Systemic and coronary hemodynamic effects of JTV-506, a novel potassium channel opener, in conscious dogs: comparison with cromakalim and nicorandil.

We compared the coronary and systemic hemodynamic effects of JTV-506, a novel potassium channel opener, with those of cromakalim and nicorandil in chronically instrumented conscious dogs. Experiments were performed in 7 dogs which had undergone the implantation of flow probes on the ascending aorta and left circumflex coronary artery, and of catheters into the descending thoracic aorta and left ventricular cavity, respectively. On different days at least 10 days after the implantation, dogs were randomly assigned to the doses of JTV-506 (2, 5 or 10 microg/kg), cromakalim (10 microg/kg), nicorandil (0.2 mg/kg) or glibenclamide (5 mg/kg) plus JTV-506 (5 microg/kg). Each dose of the three drugs produced dose-related increases in heart rate, coronary blood flow, cardiac output, dP/dt(max) and %SS, and produced decreases in arterial blood pressure, left ventricular systolic pressure, and coronary and systemic vascular resistance. JTV-506 at doses of 2 and 5 microg/kg reduced arterial blood pressure only slightly as compared to its significant coronary vasodilating effect.
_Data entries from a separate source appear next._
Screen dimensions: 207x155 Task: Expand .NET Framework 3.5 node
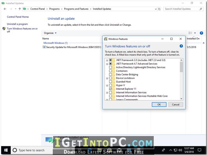[107, 60]
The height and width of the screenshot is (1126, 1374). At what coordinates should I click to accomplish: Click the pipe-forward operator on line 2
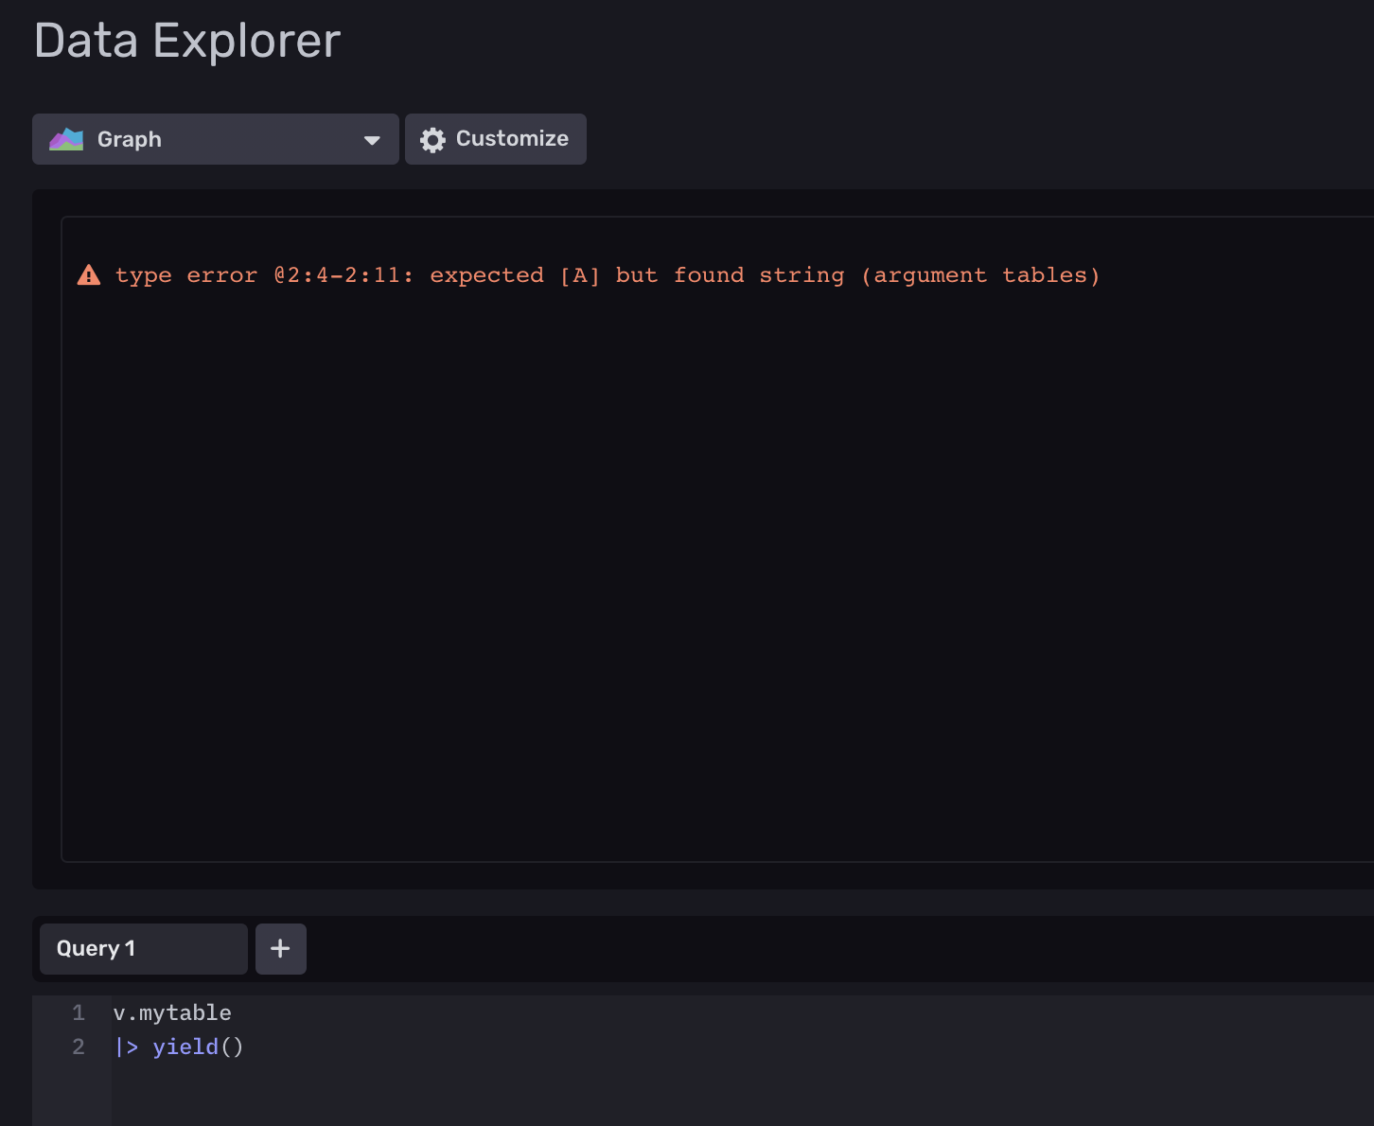tap(126, 1047)
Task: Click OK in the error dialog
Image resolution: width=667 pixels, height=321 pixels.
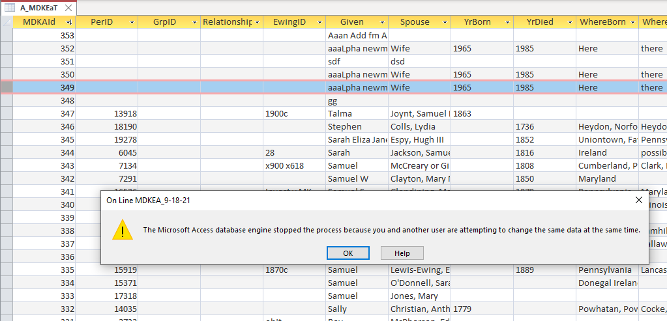Action: click(348, 253)
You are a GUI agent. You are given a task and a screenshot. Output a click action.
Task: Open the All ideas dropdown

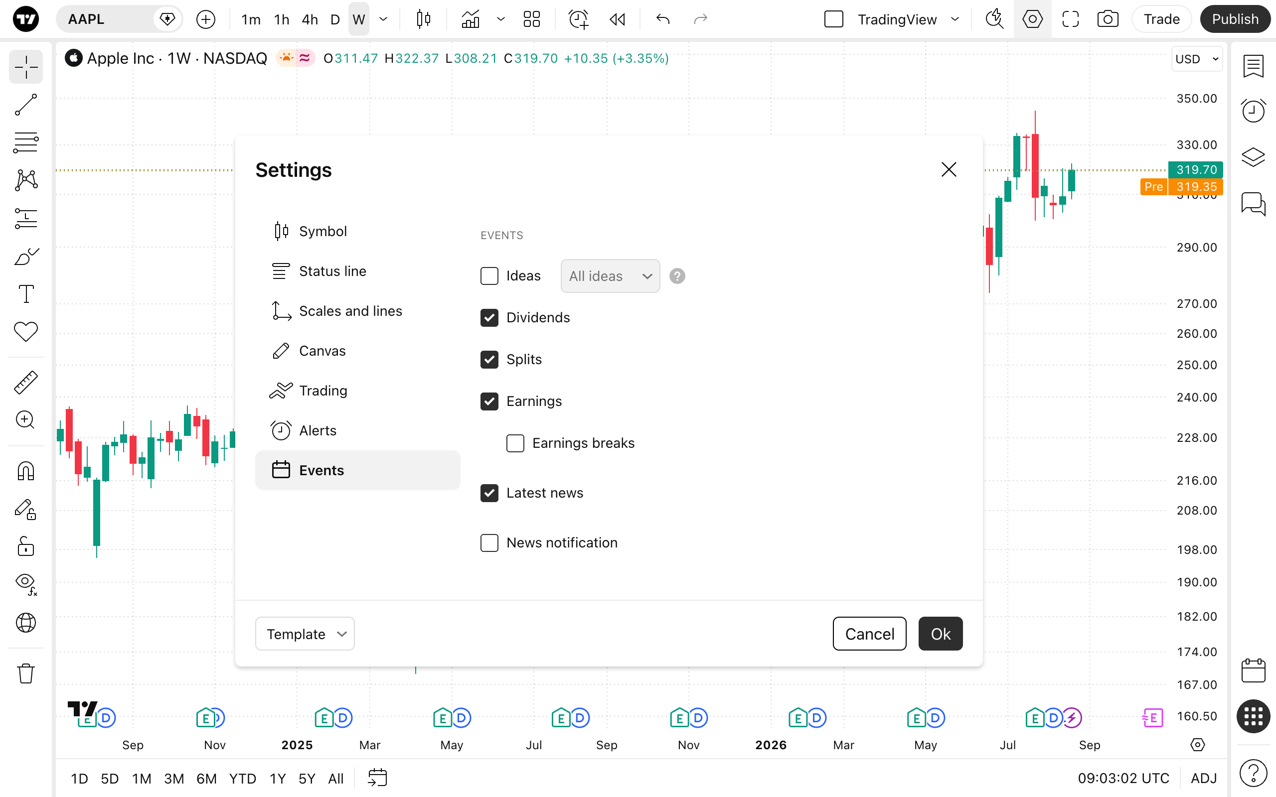(610, 276)
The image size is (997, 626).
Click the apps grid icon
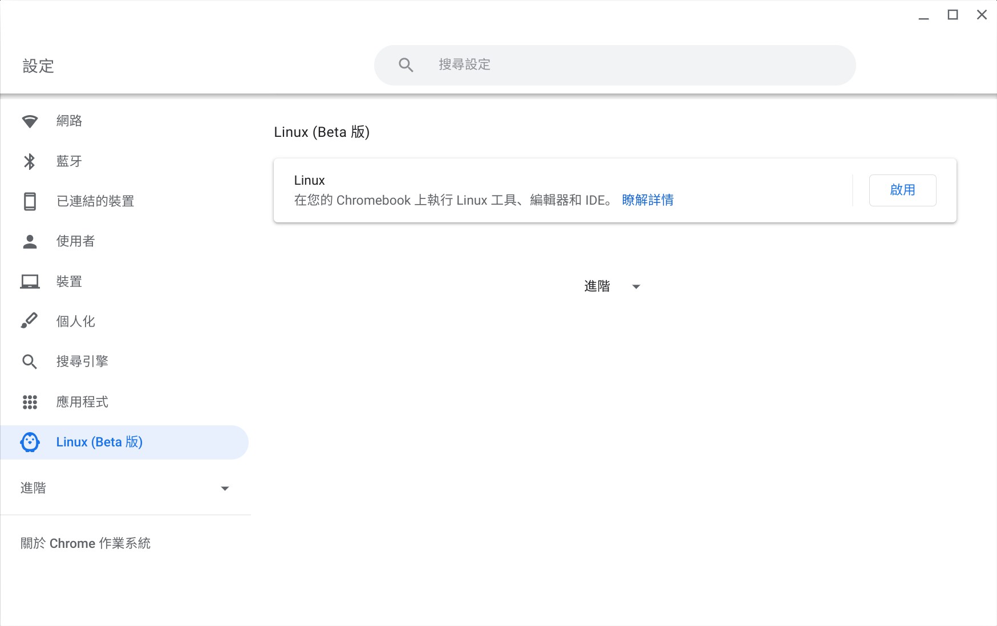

An increase in myocardial oxygen consumption (as estimated by pressure-work index) was also observed in response to each dose of three drugs. At doses that reduced coronary vascular resistance by 75%, JTV-506 produced a greater increase in coronary blood flow, as compared with cromakalim and nicorandil. JTV-506 has the longest duration of action as compared with cromakalim and nicorandil. Glibenclamide pretreatment completely abolished the effects of JTV-506 on coronary and systemic hemodynamics. These results suggest that JTV-506 is relatively more potent in the coronary bed with minimal systemic influence, and exerts a longer time course of action.